From the passage below on anticipatory breach, extract word for word the portion that begins with the words "Once the counterparty" and ends with the words "at para. 621.".

• _Reading text_:
§ §
Ali v. O-Two Medical Technologies Inc., 2013 ONCA 733 raises an interesting limitations issue. When an anticipatory breach of contract occurs and the innocent party affirms the contract when does the limitation period commence running? Is it at anticipatory breach or when there is a subsequent failure to perform?
Ali is clear the period commences at the date of subsequent failure to perform: An anticipatory breach of contract occurs when one party to the contract, “by express language or conduct, or as a matter of implication from what he has said or done, repudiates his contractual obligations before they fall due”: G.H.L. Fridman, The Law of Contract in Canada, 6th ed. (Toronto: Carswell, 2011), at p. 585.
 O-Two’s change in Ali’s commission structure on December 12, 2006 was a repudiation of its contractual obligations before it became obligated to pay his commissions in November 2007. By purporting to apply a new agreement, O‑Two could hardly have made its intention to repudiate the prior commission agreement clearer.
 Once the counterparty shows its intention not to be bound by the contract, the innocent party has a choice. The innocent party may accept the breach and elect to sue immediately for damages—in which case, the innocent party must “clearly and unequivocally” accept the repudiation to terminate the contract: Brown, at para. 45. Alternatively, the innocent party may choose to treat the contract as subsisting, “continue to press for performance and bring the action only when the promised performance fails to materialize”; by choosing this option, however, the innocent party is also bound to accept performance if the repudiating party decides to carry out its obligations: S.M. Waddams, The Law of Contracts, 6th ed. (Toronto: Canada Law Book, 2010), at para. 621.
 This court recently applied this principle in Brown, where Cronk J.A. confirmed, at para. 42, that an anticipatory breach “does not, in itself, terminate or discharge a contract.” Rather, Cronk J.A. noted that the innocent party may elect to treat the contract as continuing, as the Supreme Court stated in Guarantee Co. of North America v. Gordon Capital Corp.,  3 S.C.R. 423, at para. 40:
Contrary to rescission, which allows the rescinding party to treat the contract as if it were void ab initio, the effect of a repudiation depends on the election made by the non-repudiating party. If that party treats the contract as still being in full force and effect, the contract “remains in being for the future on both sides. Each (party) has a right to sue for damages for past or future breaches” (emphasis in original): Cheshire, Fifoot and Furmston’s Law of Contract (12th ed. 1991), by M. P. Furmston, at p. 541.
§ §
Stored items
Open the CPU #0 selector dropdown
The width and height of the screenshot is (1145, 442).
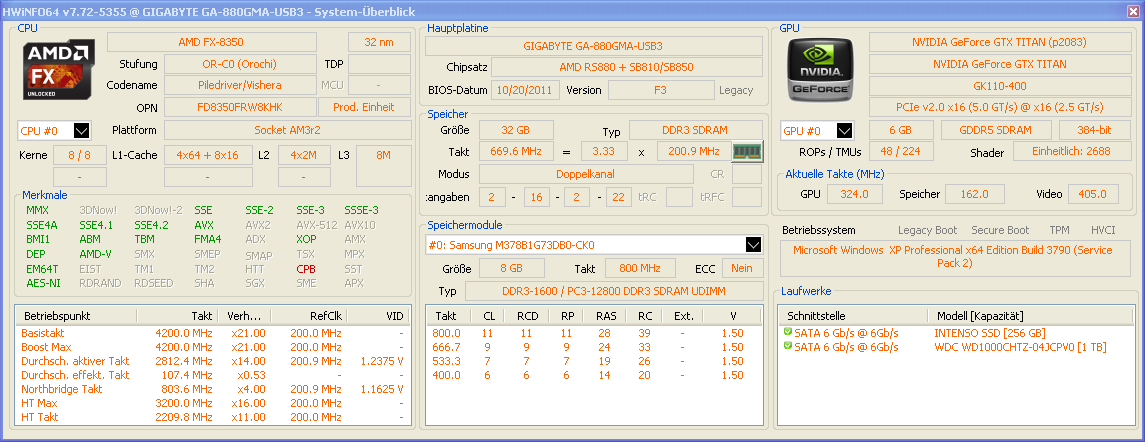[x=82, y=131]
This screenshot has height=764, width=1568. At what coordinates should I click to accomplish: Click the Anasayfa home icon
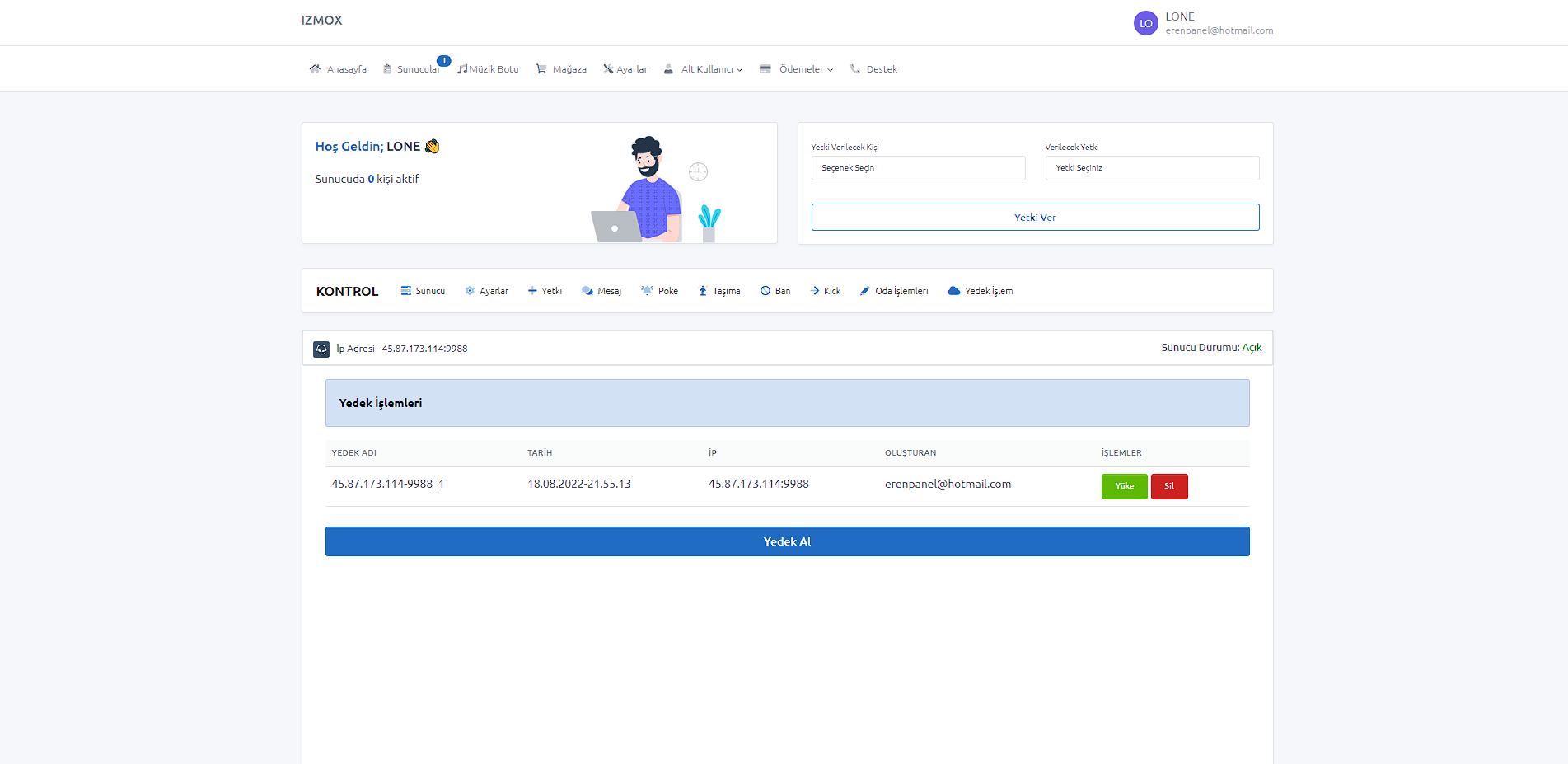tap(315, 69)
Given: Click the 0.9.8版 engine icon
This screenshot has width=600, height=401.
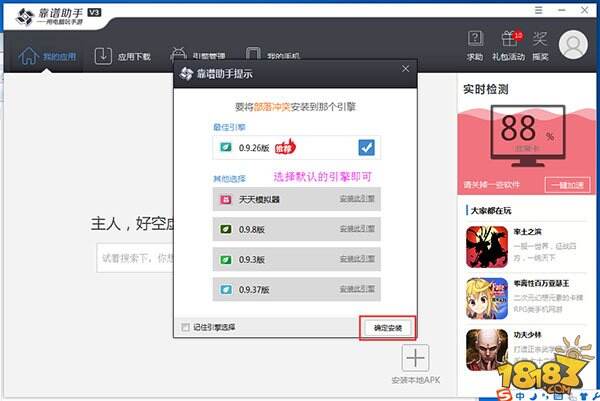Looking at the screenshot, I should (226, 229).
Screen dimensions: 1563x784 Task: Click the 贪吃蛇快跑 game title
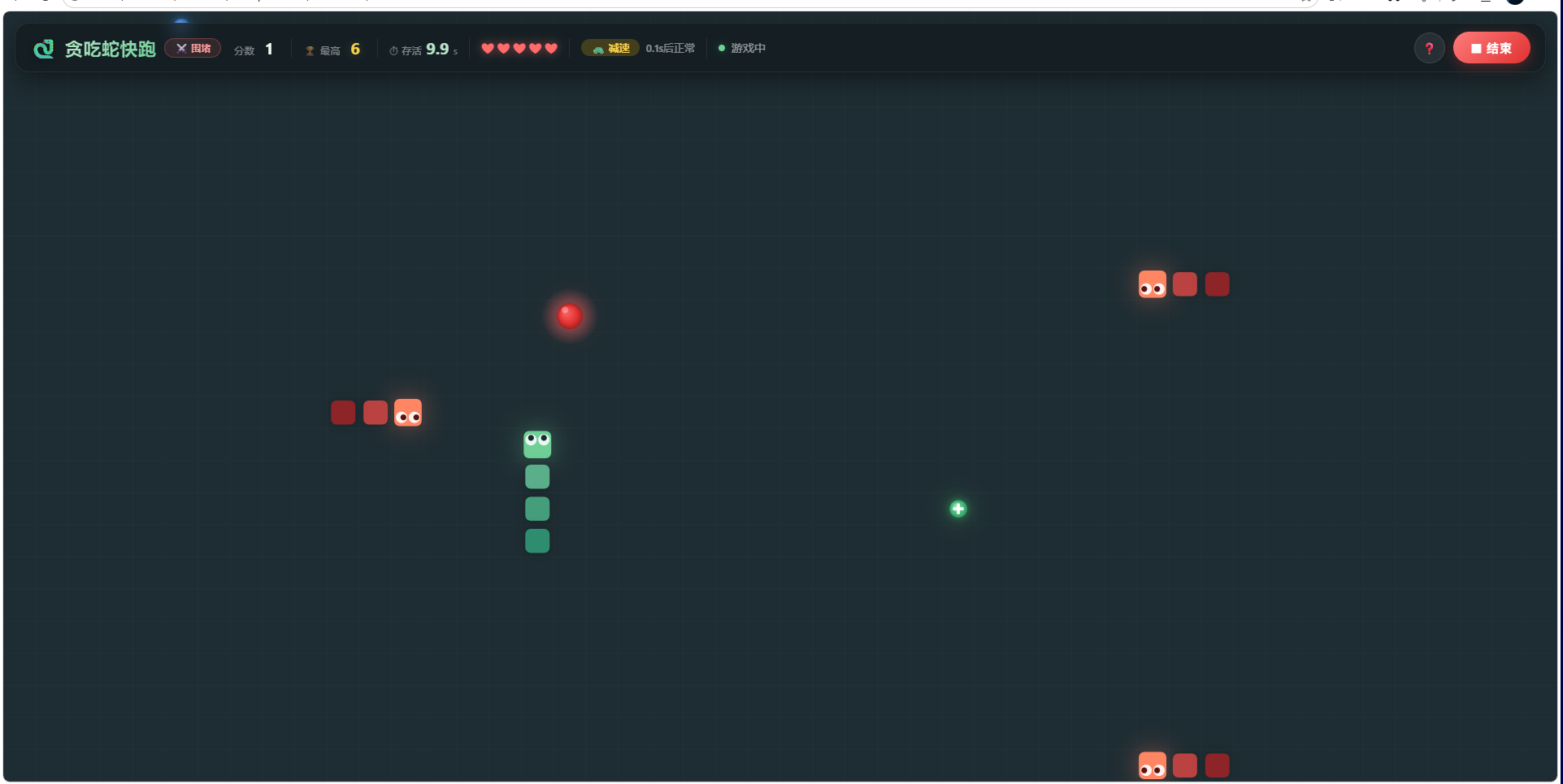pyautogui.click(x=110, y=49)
§ §
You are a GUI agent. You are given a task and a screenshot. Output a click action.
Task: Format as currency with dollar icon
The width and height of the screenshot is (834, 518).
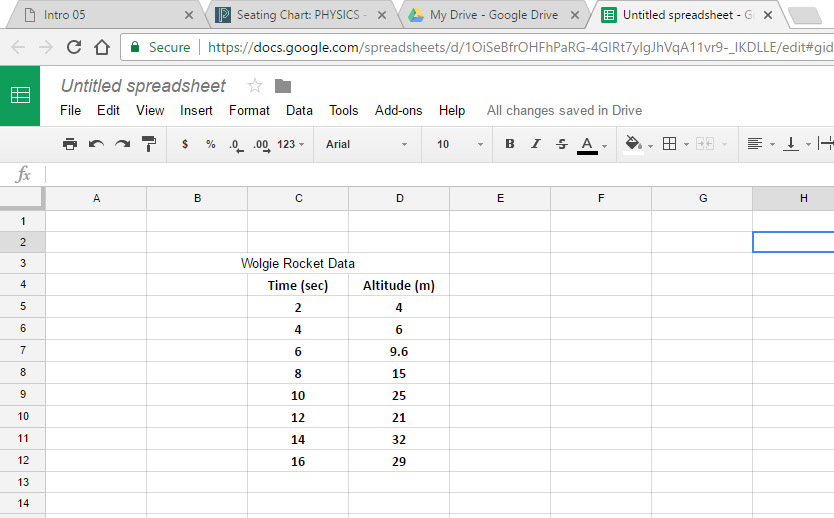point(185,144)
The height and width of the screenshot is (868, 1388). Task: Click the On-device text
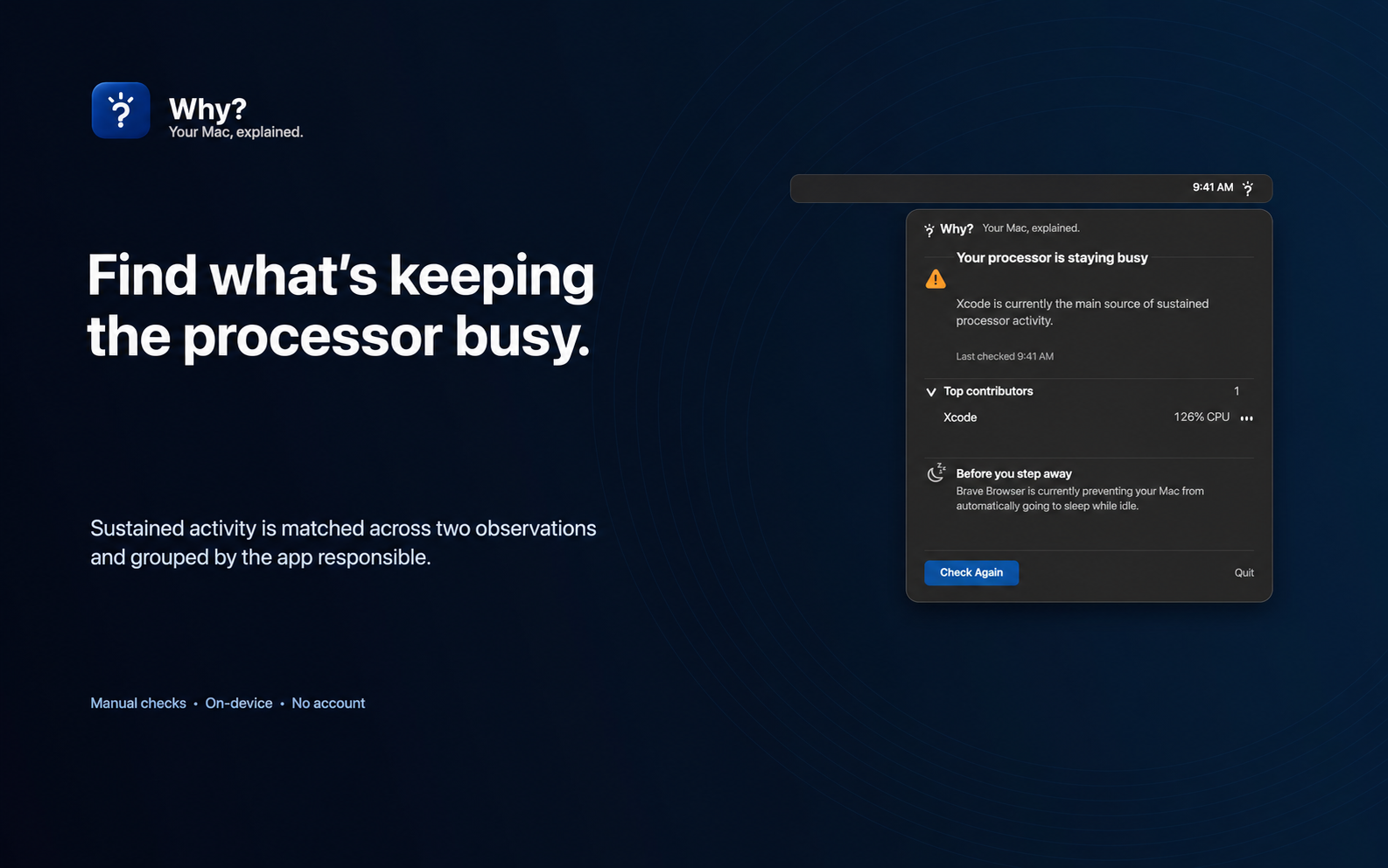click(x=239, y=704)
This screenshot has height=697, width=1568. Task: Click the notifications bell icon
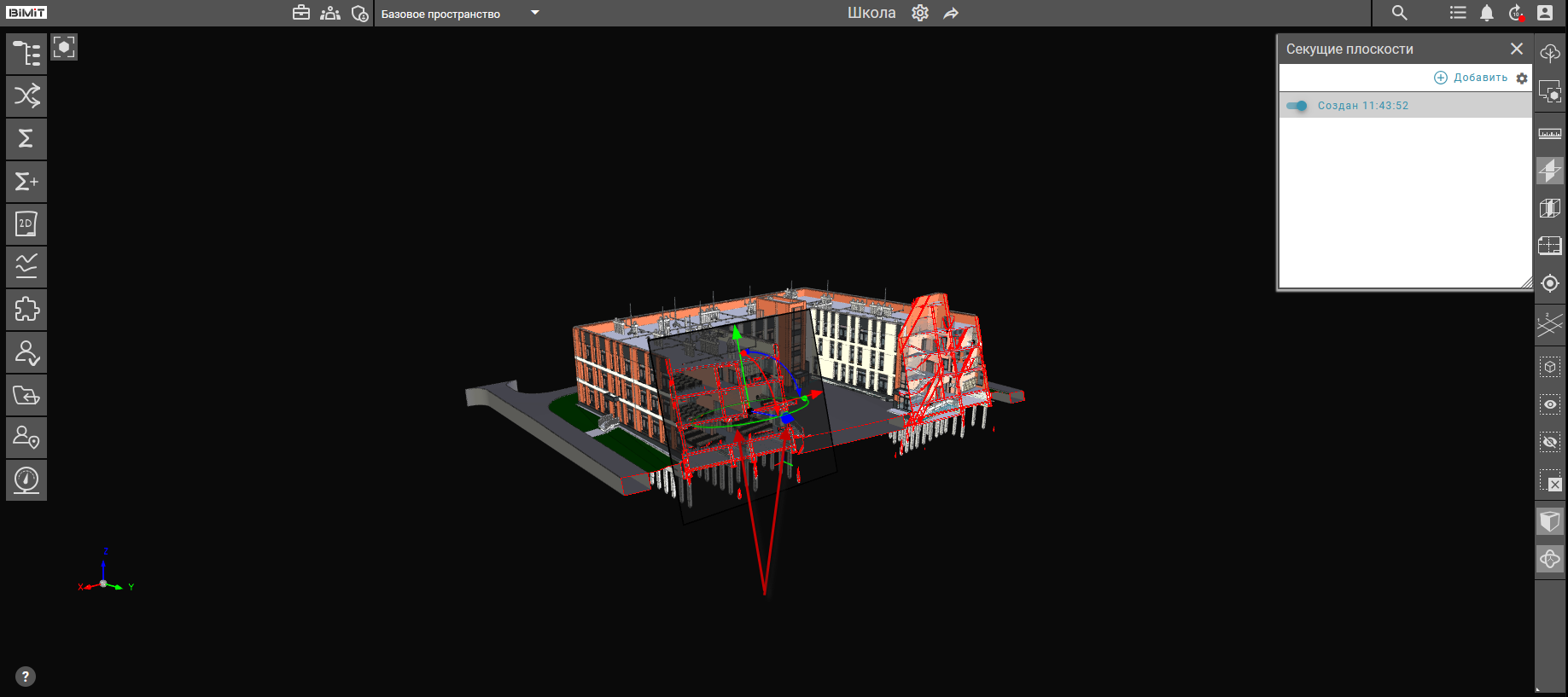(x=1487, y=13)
§ §
• _Response area_:
Once the counterparty shows its intention not to be bound by the contract, the innocent party has a choice. The innocent party may accept the breach and elect to sue immediately for damages—in which case, the innocent party must “clearly and unequivocally” accept the repudiation to terminate the contract: Brown, at para. 45. Alternatively, the innocent party may choose to treat the contract as subsisting, “continue to press for performance and bring the action only when the promised performance fails to materialize”; by choosing this option, however, the innocent party is also bound to accept performance if the repudiating party decides to carry out its obligations: S.M. Waddams, The Law of Contracts, 6th ed. (Toronto: Canada Law Book, 2010), at para. 621.